● Information supplied
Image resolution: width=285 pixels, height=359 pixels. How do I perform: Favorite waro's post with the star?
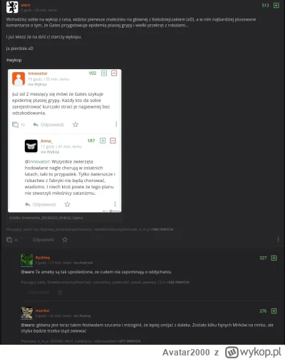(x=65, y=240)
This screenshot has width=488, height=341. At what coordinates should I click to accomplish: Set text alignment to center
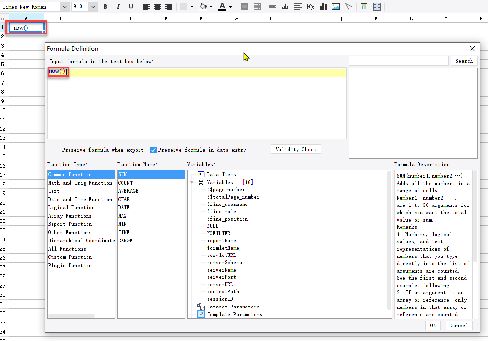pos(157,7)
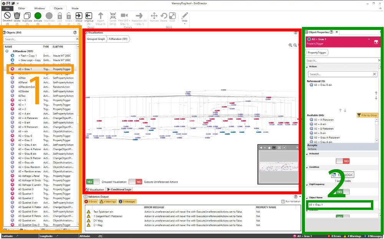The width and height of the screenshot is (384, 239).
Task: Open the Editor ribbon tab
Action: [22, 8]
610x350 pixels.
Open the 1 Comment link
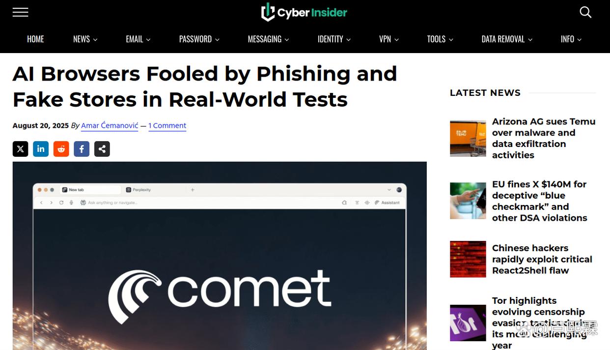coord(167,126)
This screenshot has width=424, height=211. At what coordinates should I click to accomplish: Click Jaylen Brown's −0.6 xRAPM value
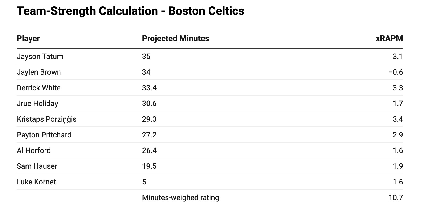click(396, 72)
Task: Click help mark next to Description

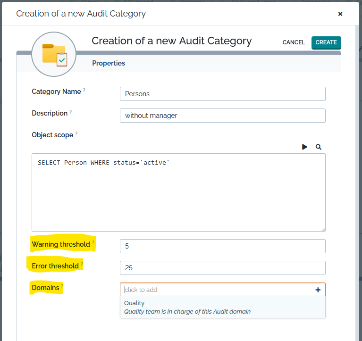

● Exercise directions
An exact copy is needed of the lines running from the one with "This screenshot has width=488, height=341." through the end of the data above, and of those lines only, without pictures.

● Problem solution
This screenshot has width=488, height=341. At what coordinates should I click to accomplish: Set text alignment to center
pos(157,7)
The width and height of the screenshot is (384, 239).
Task: Open the Editor ribbon tab
Action: [22, 8]
610x350 pixels.
Open the 1 Comment link
coord(167,126)
This screenshot has width=424, height=211. At what coordinates should I click to accomplish: Click Jaylen Brown's −0.6 xRAPM value
click(396, 72)
Task: Click help mark next to Description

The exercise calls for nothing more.